(Collected data)
□ □ □ □ □ □ □

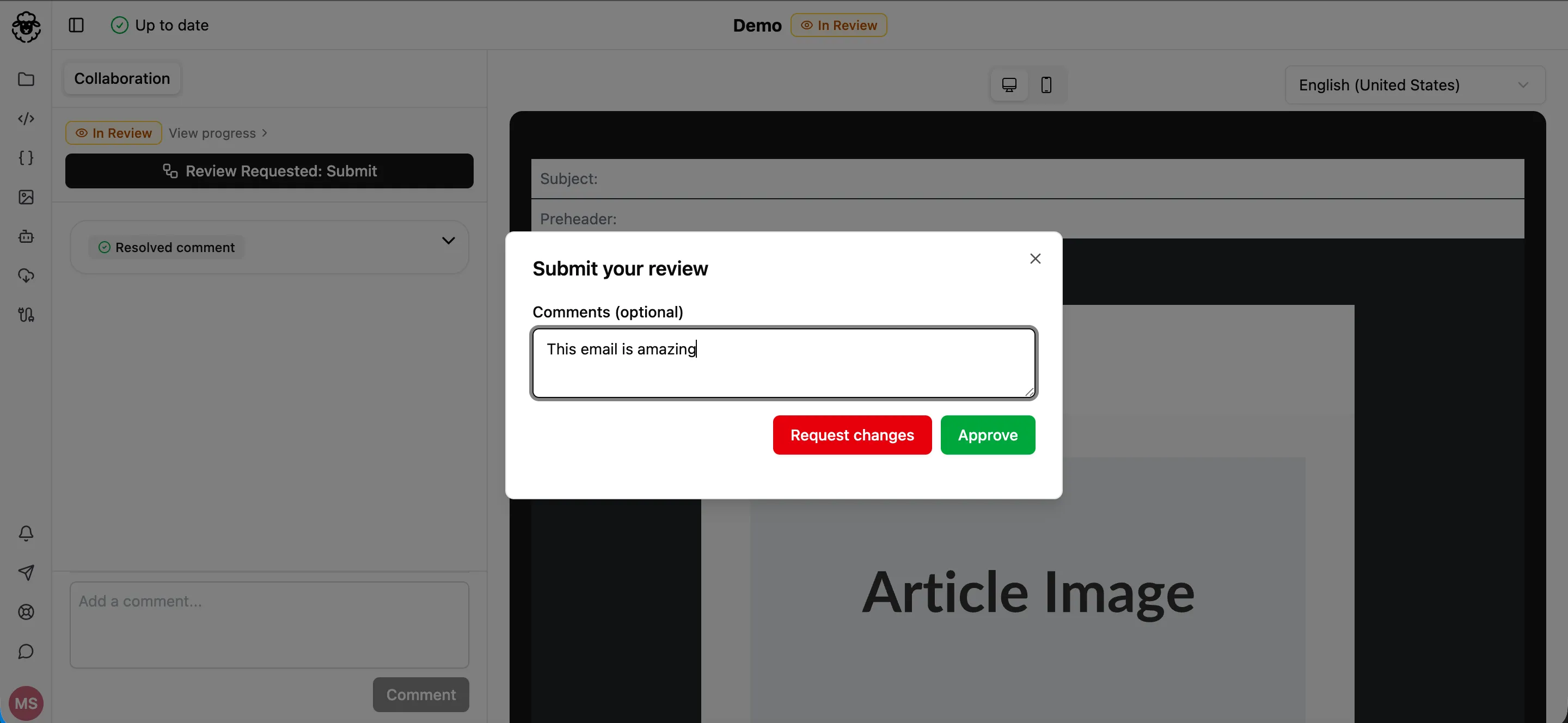Open the English (United States) language dropdown
Screen dimensions: 1568x723
coord(1414,84)
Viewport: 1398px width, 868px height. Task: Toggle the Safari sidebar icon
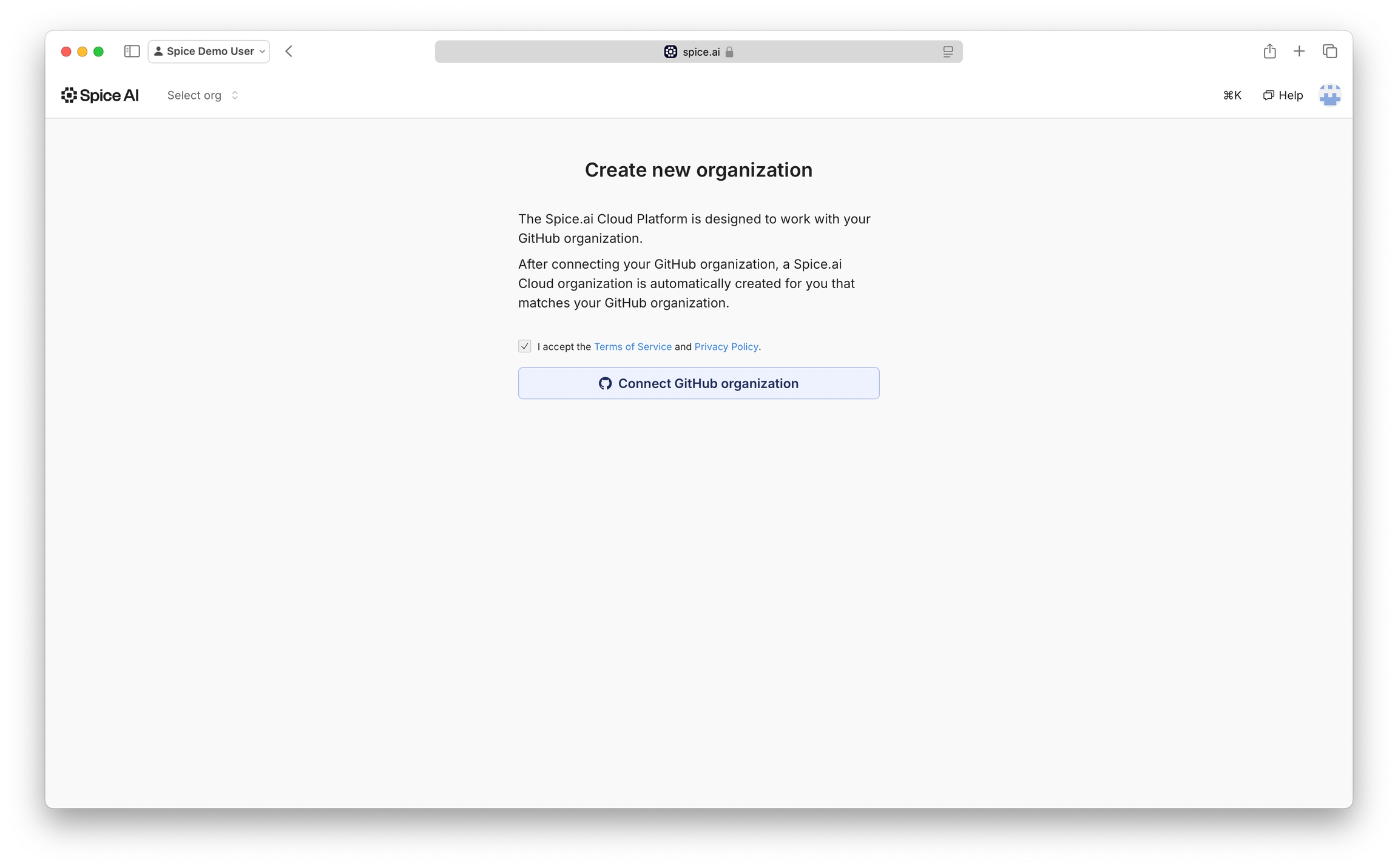point(132,52)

□ □ □ □ □ □ □

[WHAT THIS TASK INVOLVES] Without any pictures, reproduce exactly the lines from the line that contains "Viewport: 1398px width, 868px" to the end of the entries above, both ends included.

[TASK ANSWER]
Viewport: 1398px width, 868px height. Task: Toggle the Safari sidebar icon
point(132,52)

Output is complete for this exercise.